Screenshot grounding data
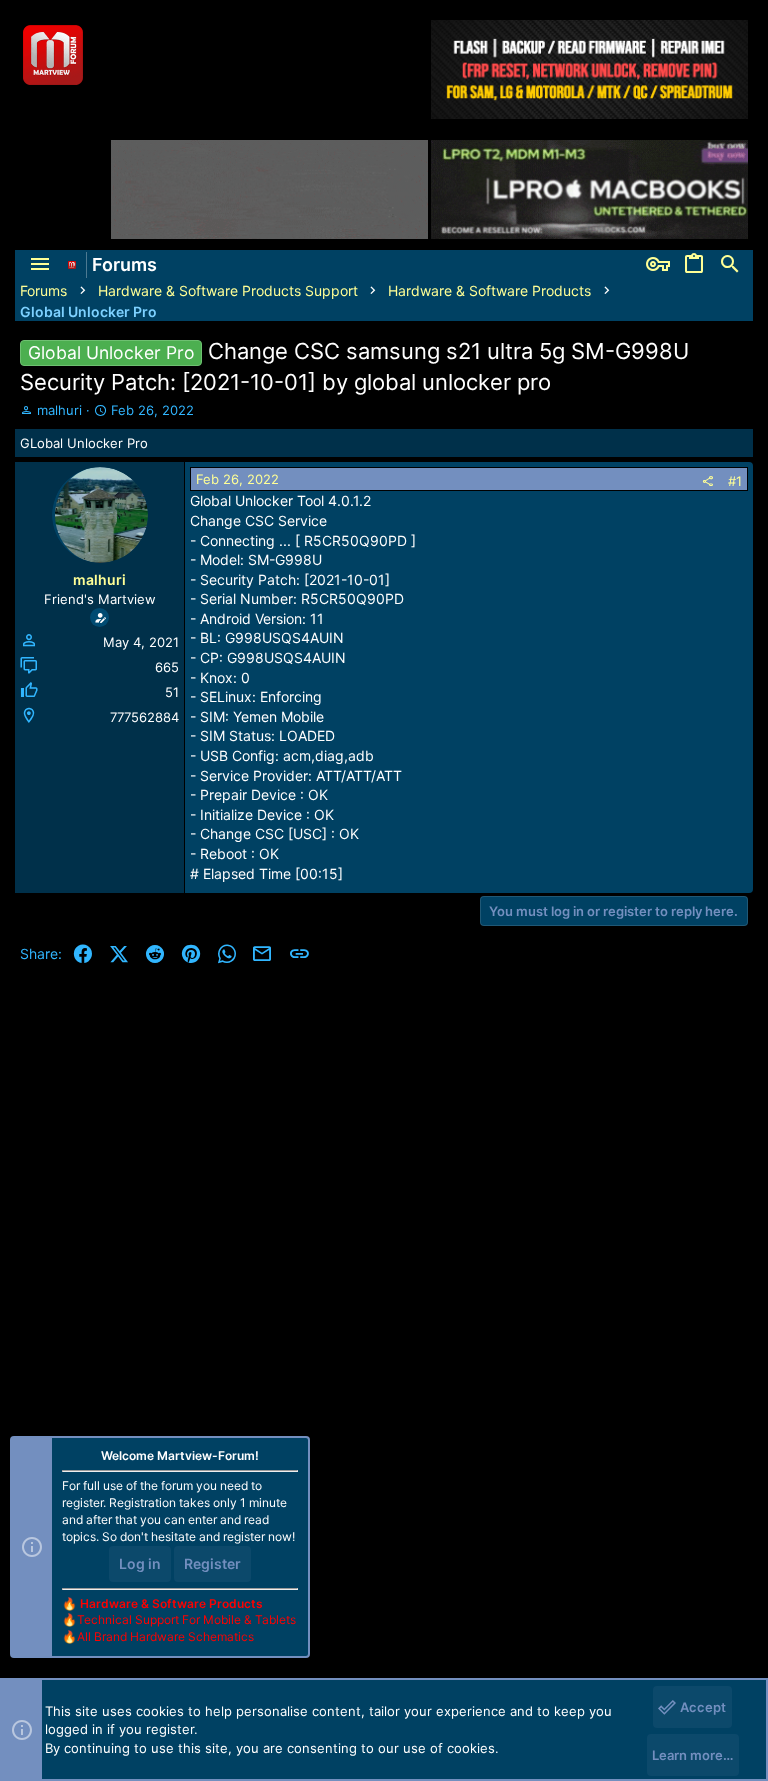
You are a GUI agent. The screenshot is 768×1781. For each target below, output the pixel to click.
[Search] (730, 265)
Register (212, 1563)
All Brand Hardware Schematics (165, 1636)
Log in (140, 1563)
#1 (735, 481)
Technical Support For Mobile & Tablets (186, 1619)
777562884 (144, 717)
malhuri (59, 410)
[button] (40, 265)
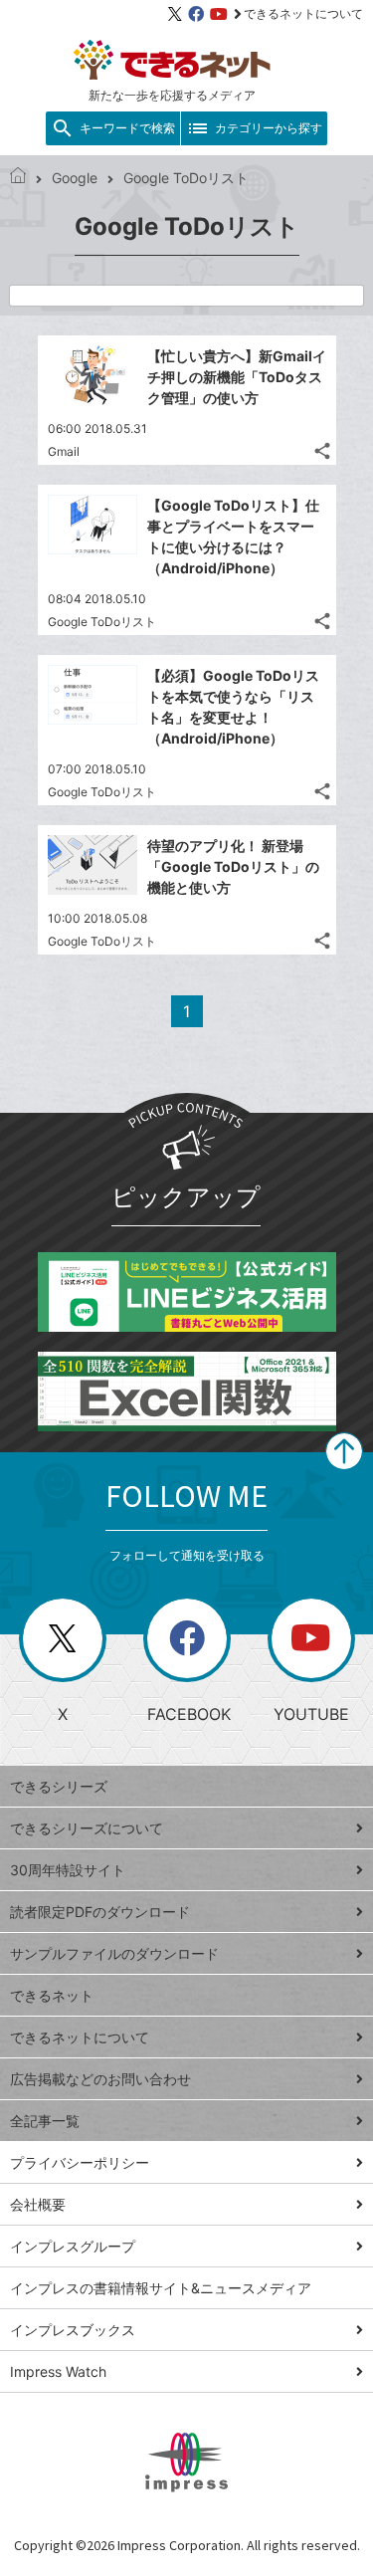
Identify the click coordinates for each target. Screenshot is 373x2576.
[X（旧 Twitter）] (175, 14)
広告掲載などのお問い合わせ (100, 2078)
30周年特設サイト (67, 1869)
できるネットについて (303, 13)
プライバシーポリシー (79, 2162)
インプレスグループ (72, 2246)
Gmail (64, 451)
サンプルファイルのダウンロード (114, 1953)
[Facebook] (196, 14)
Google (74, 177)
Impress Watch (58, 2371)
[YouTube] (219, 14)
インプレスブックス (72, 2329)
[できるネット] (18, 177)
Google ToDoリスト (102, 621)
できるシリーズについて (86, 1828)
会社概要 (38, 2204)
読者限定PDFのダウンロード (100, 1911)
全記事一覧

> What to produce: Repeat the lines above precisely and skip every picture.

> Result of this task:
You are a GUI agent. The screenshot is 768×1781. For each target below, output the pixel to click.
[Search] (730, 265)
Register (212, 1563)
All Brand Hardware Schematics (165, 1636)
Log in (140, 1563)
#1 (735, 481)
Technical Support For Mobile & Tablets (186, 1619)
777562884 (144, 717)
malhuri (59, 410)
[button] (40, 265)
Identify the click coordinates for each target. Screenshot is 373x2576.
[X（旧 Twitter）] (175, 14)
広告掲載などのお問い合わせ (100, 2078)
30周年特設サイト (67, 1869)
できるネットについて (303, 13)
プライバシーポリシー (79, 2162)
インプレスグループ (72, 2246)
Gmail (64, 451)
サンプルファイルのダウンロード (114, 1953)
[Facebook] (196, 14)
Google (74, 177)
Impress Watch (58, 2371)
[YouTube] (219, 14)
インプレスブックス (72, 2329)
[できるネット] (18, 177)
Google ToDoリスト (102, 621)
できるシリーズについて (86, 1828)
会社概要 (38, 2204)
読者限定PDFのダウンロード (100, 1911)
全記事一覧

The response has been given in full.